Document segment:
From his days in Sunday Sun where he pioneered the literary pages of the tabloid to his days in corporate affairs department of some Nigeria banks and the present where he serves the Anambra State Governor as the Chief Press Secretary, James Eze has maintained fidelity to the promotion of literature in Nigeria. After decades of gestation, his debut poetry, Dispossessed, was eventually presented last month at the Anambra State capital, Awka, amid rave reviews. In a bid to attract new audiences to poetry and enhance the accessibility of his poems, in particular, Eze has made the most of audiovisual media. In this interview with Henry Akubuiro in Lagos, the bard tripped memory lane to recount his love for poetry, the bent of his writings and how his innovations with new media have panned out vis-à-vis acceptability of his poetry. 

 

Dispossessed, your debut poetry volume, is one of the most talked about poetry releases in Nigeria at the moment. What ignited the afflatus?

Poetry came to me very early, right when I was in secondary school. I didn’t study poetry in primary school, but I started reading books early in primary school, from Chike and the River to One Week One Trouble, Passport of Mallam Ilia, to mention a few. In fact, before I even got to secondary school, I was feeling a little comfortable with the use of English. In my Class 1 in secondary school, we had a teacher who stepped into class and gave the class a written text in English. Everybody failed, including myself. I was surprised, for I had thought I could write fairly well. So it got me curious, and I began to pay attention to this teacher, and found out that I didn’t know anything. So he began to teach us literature and introduced us to poetry.

The poem he introduced to the class was Gabriel Okara’s “The Call of the River Nun”, and, from the way he dramatised the poem and brought the story home, he reminded us of the background, what made Okara write the poem, and how Okara came from a riverine area in present-day Bayelsa State.

Each time I listened to Ikechukwu Odoh (my English teacher then), I felt carried away to a riverside –Okara’s lines were so sharp and vivid, and I could imagine the things he was saying. I fell in love with poetry from that moment. I started reading more, including the Shakespearean sonnets. They were beautiful, and shaped my poetic sensibilities. My affliction with poetry continued when I actually went to the university and studied Mass Communication at the Enugu State University of Technology. We didn’t have a lot to do with poetry, but there were poems we studied. That was when I encountered “Ulysses” by Alfred Tennyson, “The World is Too Much with Us” by William Wordsworth, and others. But it wasn’t deep enough.

Actually, my training in poetry began when I finally moved to Lagos and became a newspaper man. I met Nduka Otiono –we both worked at ThisDay.  Even though he was my senior, we became friends instantly. He had a good library, which I benefitted immensely from. I also met writers who thronged his house.  At a point, he believed so much in my talent and, even when I was at my formative stage as a writer with any sensibilities at all, he made me review Victoria Kankara’s Hymns and Hymens at Unilag, and it was like I did an excellent work of it, and I took that to the bank.

Then, when I joined The Sun as the literary editor of Sunday Sun, under Louis Odion, I started meeting writers. I will never forget my encounter with A.J. Dagga Tolar who lived in a house full of books. I was amazed. I saw books I had heard of but had never seen before. He was so magnanimous that, when I was leaving, he gave me a Ghana-must-go of books. I went home and began my private readings. That was how I discovered the major poets and critical works by them and on them. That was how I read “Tradition and Individual Talent” by T.S. Eliot. It was a very serious education for me. Then, I began to evolve, taking writing seriously and experimenting with short stories and poetry at the same time.

Listed entries:
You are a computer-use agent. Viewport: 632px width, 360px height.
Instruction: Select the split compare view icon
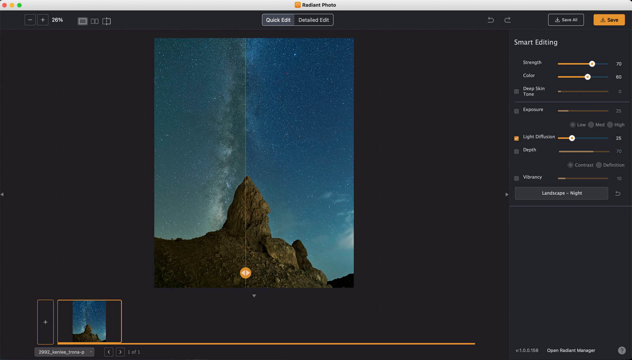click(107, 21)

==

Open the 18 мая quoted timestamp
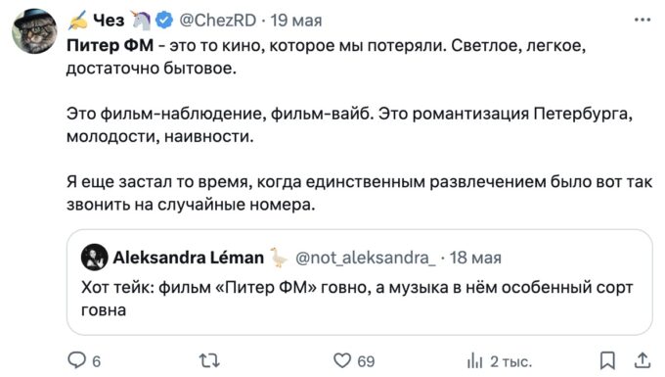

Written request:
Reproduce the passage of the James Eze interview above from "The poem he" to "present-day Bayelsa State.".

Answer to the exercise:
The poem he introduced to the class was Gabriel Okara’s “The Call of the River Nun”, and, from the way he dramatised the poem and brought the story home, he reminded us of the background, what made Okara write the poem, and how Okara came from a riverine area in present-day Bayelsa State.